Objectives: We aimed this study to compare ABP at baseline and mean of all clinic BP readings during the follow-up visits.
Methods: We enrolled 457 hypertensives, and performed ABP monitoring at baseline. All the clinic BP readings during the follow up were picked up from the medical records. The mean age of the subjects was 67.0 ± 9.2 years, and they were followed for 66 ± 27 months. Stroke was defined as an outcome. Clinic BP was measured monthly by a standard method (measured three times after a 5-min rest; the 2nd and 3rd readings was averaged and expressed as “mean clinic BP”). Multivariable Cox regression analyses were performed adjusting for age, sex, BMI, diabetes, creatinine, and smoking.
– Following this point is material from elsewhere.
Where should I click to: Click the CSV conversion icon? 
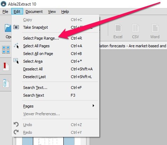[x=135, y=28]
Results: In multivariate Cox regression analyses, the hazard ratios (HR) for each 10-mmHg increase in BP level were highest in the “mean clinic SBP” (HR=1.76, 95% CI 1.29-2.39, P<0.001), followed by 24-hour SBP (HR=1.47, 1.19-1.80, P<0.001), awake SBP (HR=1.39, 1.14-1.69, P=0.001), and sleep SBP (HR=1.32, 1.10-1.58, P=0.002). These relationships remained significant after further adjustment of ABP levels (Figure). However, the baseline clinic SBP was not associated with stroke events (HR=1.17, 0.98-1.41, P=0.09).
Conclusion: In addition to ABP values, the mean of all clinic SBP values during the follow-up period were robust and important predictors of stroke events in routine clinical practice. These results imply that carefully-measured clinic BP during follow-up visits is important for risk stratification of future stroke events.
- © 2012 by American Heart Association, Inc.